Quale potrebbe essere il filo che lega le tue performance?
Dipende, penso sia l’istinto. A parte questo, non c’è un vero fil rouge, almeno a livello tematico. In ogni mia creazione, però, c’è una costante: una grande ricerca sulla figura femminile, sulle particolarità e le sfaccettature della donna per un’analisi a tutto tondo: società, arte, ricerca del movimento. Prediligo sempre danzatrici donne. Solo quest’anno, per la prima volta, al fine di creare una coreografia ispirata al musicista Chopin, ho volutamente scelto anche un uomo. Ovviamente vi sono presenze maschili anche in altre occasioni, quando ad esempio creo per le compagnie, com’è capitato con la MMCDC. Inoltre, non mi piace etichettare l’uomo come uomo e la donna come donna: preferisco sempre un po’ trattare anche la tematica del gender, come avviene con Gli Amanti. Ad oggi mi viene detto che ciò che mi contraddistingue è la mia chiara cifra stilistica che si perfeziona negli anni. Per ogni lavoro vi è sicuramente un intento diverso, immaginari e costumi differenti.

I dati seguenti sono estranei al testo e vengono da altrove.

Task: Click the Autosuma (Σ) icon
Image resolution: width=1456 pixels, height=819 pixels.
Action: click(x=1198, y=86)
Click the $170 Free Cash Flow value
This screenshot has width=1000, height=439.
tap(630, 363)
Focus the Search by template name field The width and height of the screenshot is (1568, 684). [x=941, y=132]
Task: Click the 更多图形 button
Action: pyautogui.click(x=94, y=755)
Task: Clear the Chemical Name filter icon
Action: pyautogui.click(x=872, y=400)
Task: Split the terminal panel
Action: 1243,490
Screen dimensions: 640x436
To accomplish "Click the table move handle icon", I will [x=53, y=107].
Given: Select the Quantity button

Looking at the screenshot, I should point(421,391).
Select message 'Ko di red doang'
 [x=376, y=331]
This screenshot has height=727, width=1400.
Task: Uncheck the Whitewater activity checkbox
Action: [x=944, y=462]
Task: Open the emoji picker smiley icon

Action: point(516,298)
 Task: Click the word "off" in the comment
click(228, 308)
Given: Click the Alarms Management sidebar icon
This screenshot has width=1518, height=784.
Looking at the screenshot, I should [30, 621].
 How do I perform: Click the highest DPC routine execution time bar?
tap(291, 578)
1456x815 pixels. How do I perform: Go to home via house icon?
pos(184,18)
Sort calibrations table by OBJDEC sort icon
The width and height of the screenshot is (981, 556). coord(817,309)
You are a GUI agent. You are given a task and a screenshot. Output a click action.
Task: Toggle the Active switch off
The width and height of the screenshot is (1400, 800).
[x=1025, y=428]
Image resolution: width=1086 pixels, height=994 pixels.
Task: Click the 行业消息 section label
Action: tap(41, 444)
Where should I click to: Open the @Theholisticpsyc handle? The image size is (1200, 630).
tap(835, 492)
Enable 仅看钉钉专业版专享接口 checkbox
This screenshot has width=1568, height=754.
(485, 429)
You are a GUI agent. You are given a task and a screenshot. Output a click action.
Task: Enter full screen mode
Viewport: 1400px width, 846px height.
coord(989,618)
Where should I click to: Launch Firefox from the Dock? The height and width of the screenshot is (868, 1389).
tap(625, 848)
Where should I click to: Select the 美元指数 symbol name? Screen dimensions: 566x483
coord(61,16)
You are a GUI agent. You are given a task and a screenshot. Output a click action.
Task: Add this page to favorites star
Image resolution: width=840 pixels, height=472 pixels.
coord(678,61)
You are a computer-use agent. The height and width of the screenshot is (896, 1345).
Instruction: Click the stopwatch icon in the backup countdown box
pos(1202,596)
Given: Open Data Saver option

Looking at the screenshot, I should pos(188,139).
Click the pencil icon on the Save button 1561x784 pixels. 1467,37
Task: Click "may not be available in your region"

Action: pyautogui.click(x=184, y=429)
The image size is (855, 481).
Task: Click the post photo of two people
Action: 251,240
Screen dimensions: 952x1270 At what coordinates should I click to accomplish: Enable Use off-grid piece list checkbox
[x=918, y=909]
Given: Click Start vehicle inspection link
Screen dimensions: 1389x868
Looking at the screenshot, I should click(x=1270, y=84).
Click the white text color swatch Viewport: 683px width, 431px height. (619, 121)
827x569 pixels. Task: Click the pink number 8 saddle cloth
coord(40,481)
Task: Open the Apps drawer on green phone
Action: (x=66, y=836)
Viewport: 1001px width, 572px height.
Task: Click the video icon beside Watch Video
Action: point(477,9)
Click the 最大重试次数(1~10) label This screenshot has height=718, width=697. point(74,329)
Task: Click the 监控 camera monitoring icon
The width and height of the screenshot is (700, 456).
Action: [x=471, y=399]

Sono molto legato anche alla moda e all’estetica e mi fa piacere che, in ogni performance, questo traspaia sempre.
Qual è la difficoltà nel tradurre in danza i temi che scegli di rappresentare?
La difficoltà risiede nel trasportare in danza tutte le storie e le ispirazioni attraverso il movimento. È complesso mantenere la propria cifra stilistica nell’intento di rappresentare ciò che ci si prefissa nell’atto compositivo, quando si immagina come dev’essere il progetto. Bisogna rimanere incentrati su questo e rendere il tutto più umano possibile, per farlo arrivare al pubblico tramite l’emotività che poi è la chiave attraverso cui si percepisce l’essenza di un lavoro
Come nasce SKRIK?
Io sono un amante di Munch. Ho da sempre pensato di ispirarmi ai suoi lavori, non sapevo se ad un’opera precisa o alla sua poetica. Mi sono soffermato su L’urlo perché è un quadro iconico e mi ha sempre affascinato. Tutto è nato da una prova d’autore ad Ater Balletto in cui, in tre giorni, ci fu la possibilità di scegliere una tematica con i danzatori di Agora Coaching Project (corso di perfezionamento diretto da Michele Merola). L’esperienza piacque e dopo ebbi l’opportunità d’essere associato alla compagnia di M. Merola, anche se io e Michele avevamo già in mente di iniziare una collaborazione. SKRIK nasce quindi dalla mia volontà di lavorare sul quadro di Munch. Ho visto l’opera dal vivo e mi sono molto ritrovato nel malessere e nell’inquietudine, perché fanno anche un po’ parte della mia personalità. La poetica dell’artista e la questione linguistica attorno alla terminologia originale sono molto suggestive per me. Sento una connessione anche con il paesaggio nordico, essendo un amante dell’inverno. Ho voluto approfondire la tematica naturale, l’impossibilità che ha l’uomo rispetto alla grandezza della natura che allo stesso tempo spaventa e affascina. La qualità coreografica che presento in SKRIK è ispirata al quadro: in secondo piano vi sono due amici che dialogano tra loro, come nella coreografia si alternano pause più rilassate ad altri momenti veloci, precisi, tecnici. Prendo spunto dall’opera anche per i costumi dei performer, pur se devo ammettere che il rosso è un colore che amo, quindi non vedevo l’ora di utilizzarlo. Qui associo il rosso ad un’esplosione, una lava, una potenza. Questo colore è comunque legato sempre a tante emozioni, soprattutto quelle forti, e Munch racconta di rumore e bagliore, dunque ho voluto rappresentare una forte passionalità, l’idea di fuoco che arde. Ho pensato ad uno squarcio, una visione profonda e netta che nessun altro colore, per me, avrebbe potuto rappresentare con altrettanta prepotenza. I danzatori, inoltre, hanno una forza incredibile- penso sia la compagnia migliore d’Italia insieme ad Ater Balletto- che il rosso ben riesce a rappresentare: la loro energia è emersa nel lavoro di creazione di soli 5 giorni.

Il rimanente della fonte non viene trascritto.